A review into the use of Covid-status certification has recommended that the government abandon the idea, as it would "place new burdens and costs on those industries which have already suffered significantly".
The cross-party Public Administration and Constitutional Affairs Committee published a damning report over the weekend that said the introduction of a domestic Covid-status certification system would have a "serious impact on businesses and individuals", with the possibility of infringing rights and being discriminatory.
The report said the committee did not think the government had "made a case for any form of domestic Covid status certification" and that the success of the vaccination programme made it "unnecessary".
The committee was not convinced Covid passports would increase the public's confidence in returning to pubs, restaurants, comedy clubs, theatres or sports stadia, but said that it would place new burdens and costs on those industries and instead be detrimental to the UK's cultural, social and economic interests.
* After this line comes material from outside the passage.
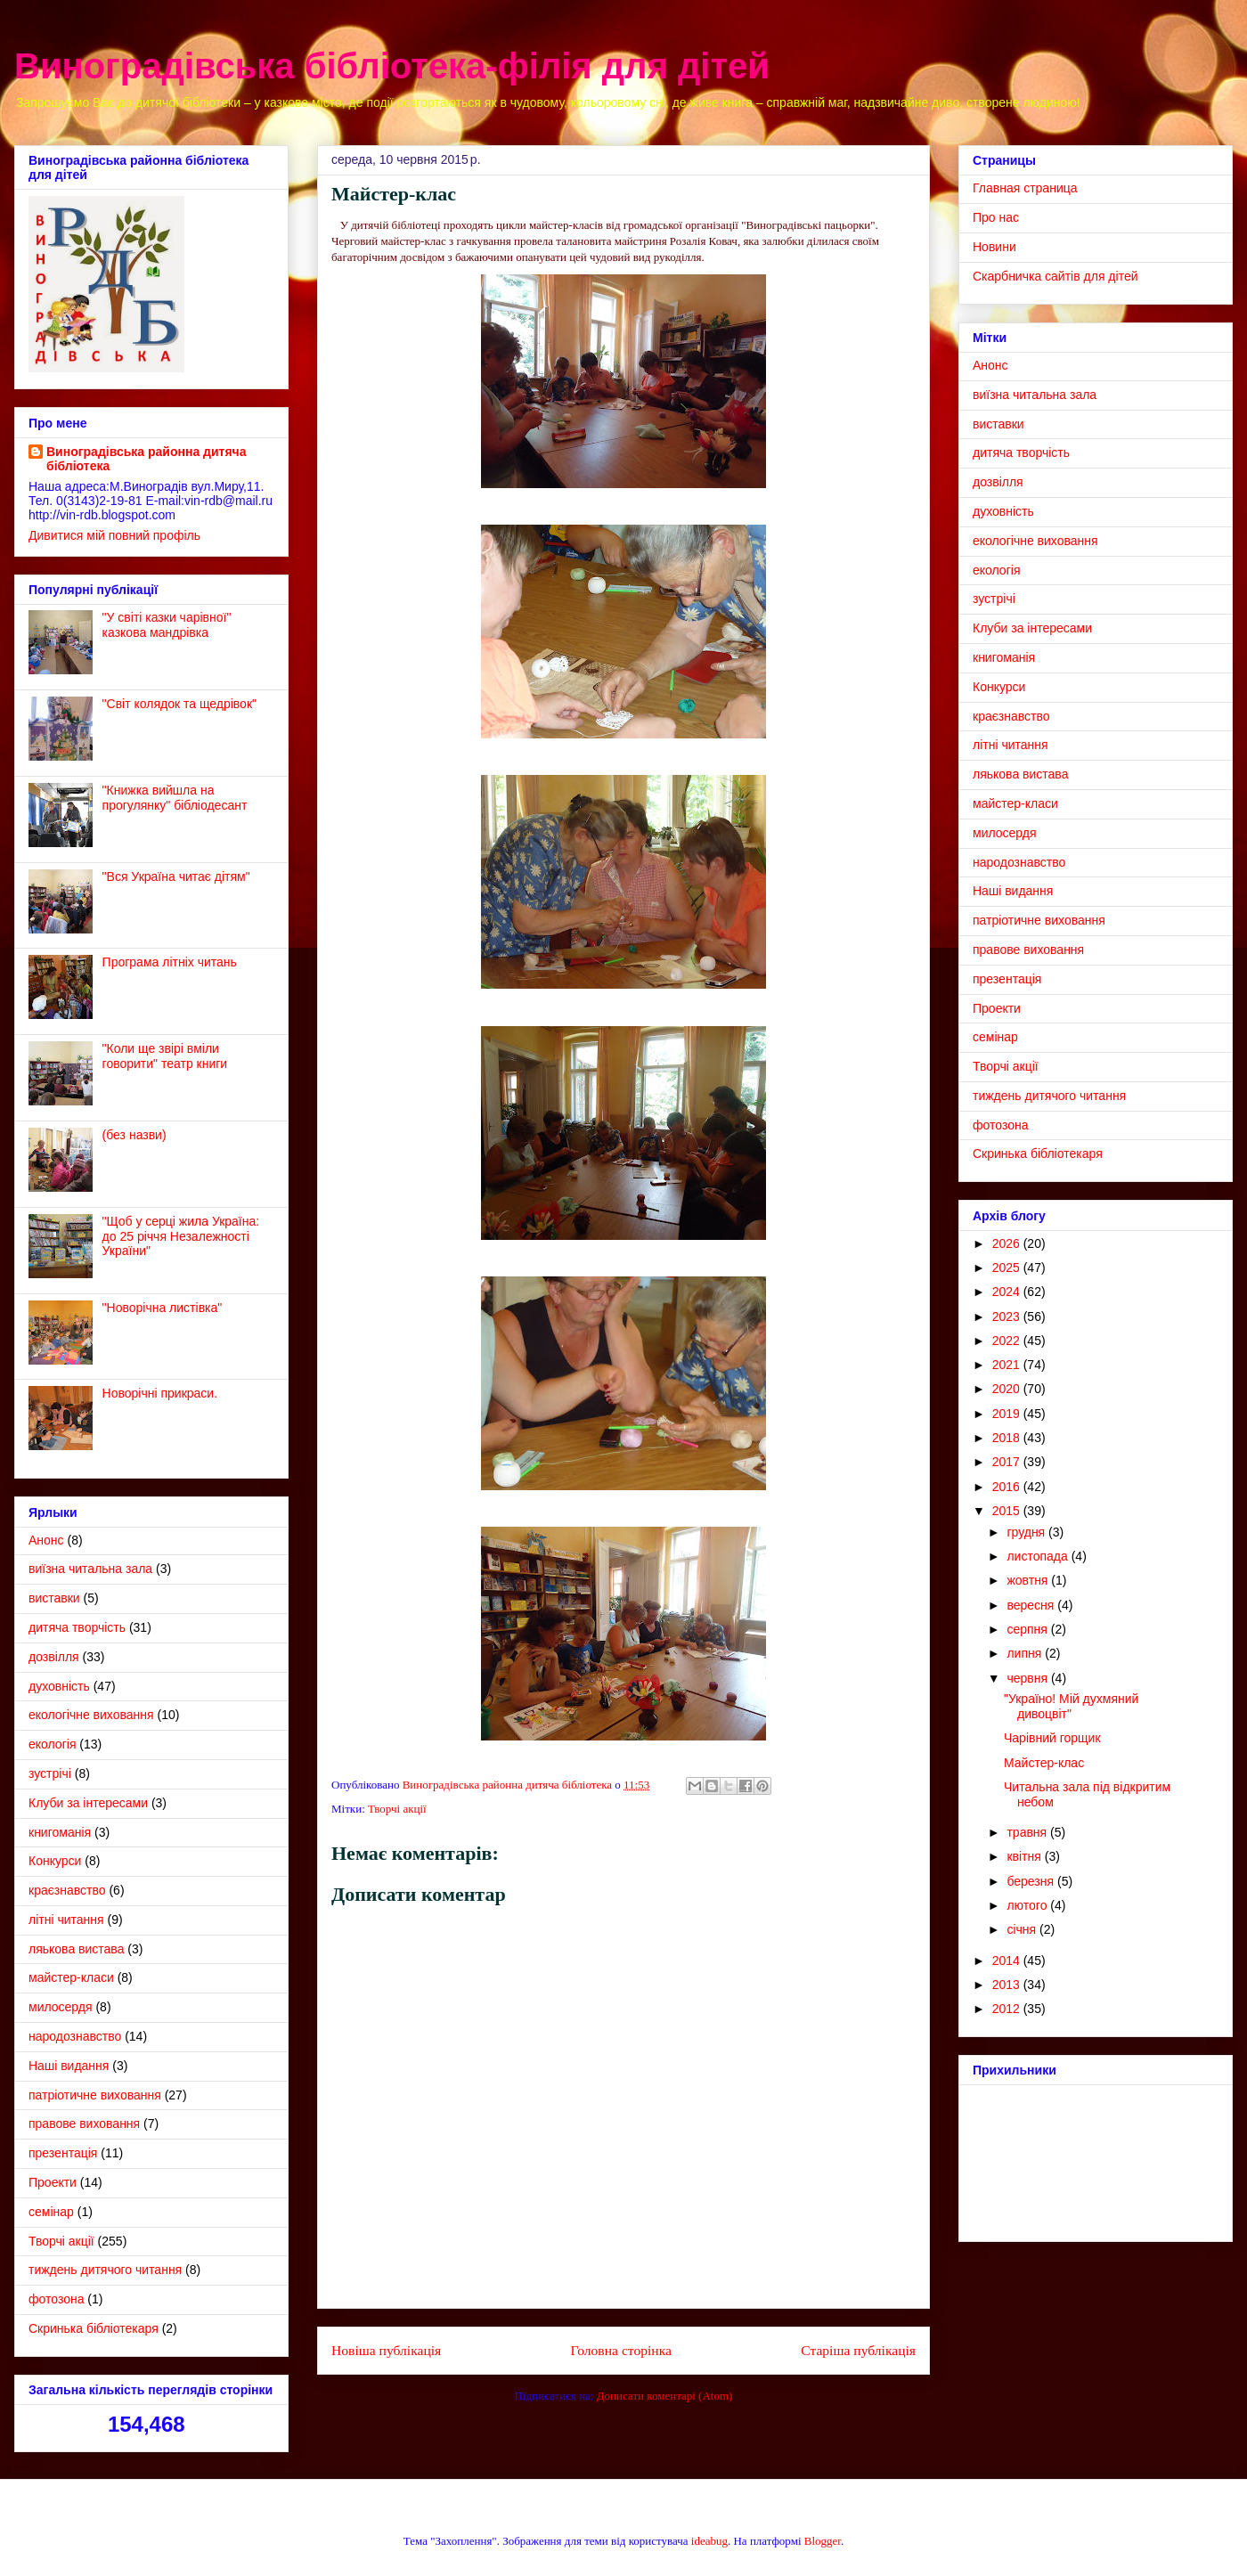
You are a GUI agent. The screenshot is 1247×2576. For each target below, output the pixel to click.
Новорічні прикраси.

The committee also expressed concerns that the government had pre-empted the conclusions of its own review and made decisions on a largely arbitrary basis as to what locations will be included or exempted from the system, regardless of the scientific evidence. Although it has been indicated by the government that certification might be used for venues such as nightclubs, large events like football matches and for international air travel, it has also been said the system would not be used for the Underground, pubs or restaurants.
Hospitality business owners previously told The Caterer such a scheme could create a "nightmare" for venues by putting staff in a difficult position and causing a drop in trade.